Steven Horwitz says:
Well, this could be a blog or a book on its own. Let me pick a few things we could do. Healthcare prices in the US are higher than they could be thanks to a variety of government regulations that limit who can perform certain medical services, including the cartel that doctors have over getting a license.
Another problem is that you cannot buy health insurance from a seller in another state. That limits competition and keeps prices higher than they need to be.
A further problem is the connection of employment and insurance, which is also the product of government policies that treat non-monetary benefits differently, making it profitable for firms to offer insurance rather than paying people more. With so many people covered by insurance, individuals don't often know how much things cost and can't make more individualized decisions about how to spend.
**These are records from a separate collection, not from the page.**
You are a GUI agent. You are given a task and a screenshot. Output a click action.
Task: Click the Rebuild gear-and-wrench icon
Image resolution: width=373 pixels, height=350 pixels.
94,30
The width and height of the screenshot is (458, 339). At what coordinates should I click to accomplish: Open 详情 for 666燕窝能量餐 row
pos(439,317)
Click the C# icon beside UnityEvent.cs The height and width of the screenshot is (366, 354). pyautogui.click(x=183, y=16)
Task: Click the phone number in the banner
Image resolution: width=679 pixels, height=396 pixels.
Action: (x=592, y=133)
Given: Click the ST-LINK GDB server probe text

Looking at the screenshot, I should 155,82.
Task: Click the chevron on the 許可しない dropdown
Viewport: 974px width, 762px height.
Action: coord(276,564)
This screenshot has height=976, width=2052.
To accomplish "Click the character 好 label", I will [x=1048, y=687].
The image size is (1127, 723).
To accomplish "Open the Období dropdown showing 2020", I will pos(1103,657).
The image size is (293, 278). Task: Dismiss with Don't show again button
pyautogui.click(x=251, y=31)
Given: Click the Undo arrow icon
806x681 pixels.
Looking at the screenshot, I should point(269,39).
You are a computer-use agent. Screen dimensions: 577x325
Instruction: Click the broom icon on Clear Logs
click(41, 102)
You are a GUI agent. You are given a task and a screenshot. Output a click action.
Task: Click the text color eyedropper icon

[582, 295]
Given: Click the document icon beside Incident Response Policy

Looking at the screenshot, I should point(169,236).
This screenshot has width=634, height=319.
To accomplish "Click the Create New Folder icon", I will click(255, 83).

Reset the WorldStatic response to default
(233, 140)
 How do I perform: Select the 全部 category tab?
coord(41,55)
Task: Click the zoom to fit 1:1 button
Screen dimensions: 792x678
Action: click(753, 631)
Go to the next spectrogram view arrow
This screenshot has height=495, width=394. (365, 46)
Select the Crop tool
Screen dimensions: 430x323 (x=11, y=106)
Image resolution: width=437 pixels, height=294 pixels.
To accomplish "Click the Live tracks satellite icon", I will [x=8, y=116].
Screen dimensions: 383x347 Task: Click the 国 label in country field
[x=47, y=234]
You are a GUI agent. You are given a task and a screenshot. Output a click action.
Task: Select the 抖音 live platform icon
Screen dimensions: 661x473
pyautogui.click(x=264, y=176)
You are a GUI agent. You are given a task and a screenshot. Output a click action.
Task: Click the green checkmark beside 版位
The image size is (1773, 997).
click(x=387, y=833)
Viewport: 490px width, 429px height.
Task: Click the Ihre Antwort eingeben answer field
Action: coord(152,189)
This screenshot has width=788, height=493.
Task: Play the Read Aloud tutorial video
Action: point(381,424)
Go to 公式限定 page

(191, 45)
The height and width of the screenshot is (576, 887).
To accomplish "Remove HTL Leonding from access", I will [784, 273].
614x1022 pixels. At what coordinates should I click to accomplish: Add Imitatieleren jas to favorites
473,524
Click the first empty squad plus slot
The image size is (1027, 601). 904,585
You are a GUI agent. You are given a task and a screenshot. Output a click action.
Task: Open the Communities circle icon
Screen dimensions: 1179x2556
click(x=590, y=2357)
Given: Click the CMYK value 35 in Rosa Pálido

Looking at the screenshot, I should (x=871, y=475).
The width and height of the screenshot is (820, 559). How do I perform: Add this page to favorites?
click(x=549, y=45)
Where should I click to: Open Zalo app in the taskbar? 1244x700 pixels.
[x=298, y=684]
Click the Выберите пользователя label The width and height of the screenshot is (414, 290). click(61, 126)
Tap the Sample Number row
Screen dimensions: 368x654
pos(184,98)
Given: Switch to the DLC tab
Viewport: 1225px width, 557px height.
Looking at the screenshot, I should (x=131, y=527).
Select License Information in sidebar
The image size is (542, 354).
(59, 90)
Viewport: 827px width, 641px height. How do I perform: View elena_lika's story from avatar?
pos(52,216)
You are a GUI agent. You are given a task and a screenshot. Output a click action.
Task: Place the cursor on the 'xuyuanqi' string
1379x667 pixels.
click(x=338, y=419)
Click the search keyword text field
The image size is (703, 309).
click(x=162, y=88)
With a third party paying for health costs, there's little "price awareness."
Basically, the US health care industry is FAR from a free market. That said, it's still pretty good and we don't have the problems with queues that you do in Canada, as the number of folks crossing the border going south (except in Windsor, where they go north ;) ) testifies to.
Hafiz email -
Great discussion so far! We have less than 20 minutes remaining in the chat, so if you have any more questions or would like to respond to one of Professor Horwitz's answers, please do so now.
Hafiz email -
This concludes our discussion. Thanks for your participation in this month's chat. Please join us again in July!